Every year on May 3, UNESCO commemorates World Press Freedom Day.
It is being marked today at a particularly perilous time for journalists globally, with Israel’s war on Gaza becoming the deadliest conflict for journalists and media workers.
“When we lose a journalist, we lose our eyes and ears to the outside world. We lose a voice for the voiceless,” Volker Turk, UN High Commissioner for Human Rights said in a statement today.
“World Press Freedom Day was established to celebrate the value of truth and to protect the people who work courageously to uncover it.”
More than 100 journalists and media workers, the vast majority Palestinian, have been killed in the first seven months of war in Gaza, according to the Committee to Protect Journalists (CPJ) and the International Federation of Journalists (IFJ).

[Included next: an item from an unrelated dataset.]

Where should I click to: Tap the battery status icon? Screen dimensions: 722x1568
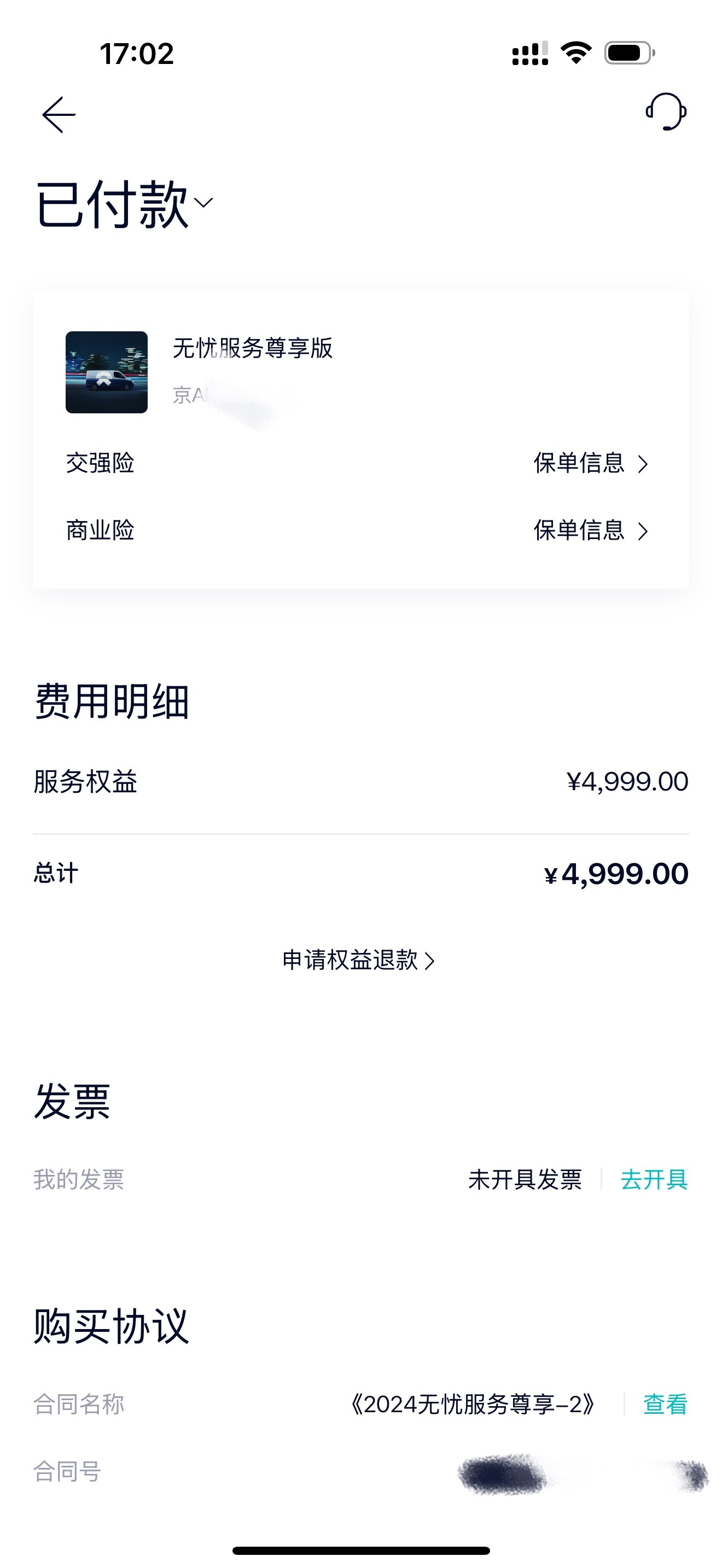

Gaza’s media office has the number at more than 140 killed, which averages to five journalists killed every week since October 7.
Since the start of the war, at least 34,596 Palestinians have been killed and 77,816 others injured in Gaza. More than 8,000 others are missing, buried under the rubble.
“Gaza’s reporters must be protected, those who wish must be evacuated, and Gaza’s gates must be opened to international media.” Jonathan Dagher, Head of RSF’s Middle East desk said in a statement in April.
“The few reporters who have been able to leave bear witness to the same terrifying reality of journalists being attacked, injured and killed … Palestinian journalism must be protected as a matter of urgency.”
On January 7, Hamza Dahdouh, the eldest son of Al Jazeera’s Gaza bureau chief, Wael Dahdouh, was killed by an Israeli missile in Khan Younis. Hamza, who was a journalist like his father, was in a vehicle near al-Mawasi, a supposedly safe area that Israel designated, with another journalist, Mustafa Thuraya, who was also killed in the attack.
According to reports from Al Jazeera correspondents, Hamza and Mustafa’s vehicle was targeted as they were trying to interview civilians displaced by previous bombings.
The Al Jazeera Media Network strongly condemned the attack, adding: “The assassination of Mustafa and Hamza … whilst they were on their way to carry out their duty in the Gaza Strip, reaffirms the need to take immediate necessary legal measures against the occupation forces to ensure that there is no impunity.”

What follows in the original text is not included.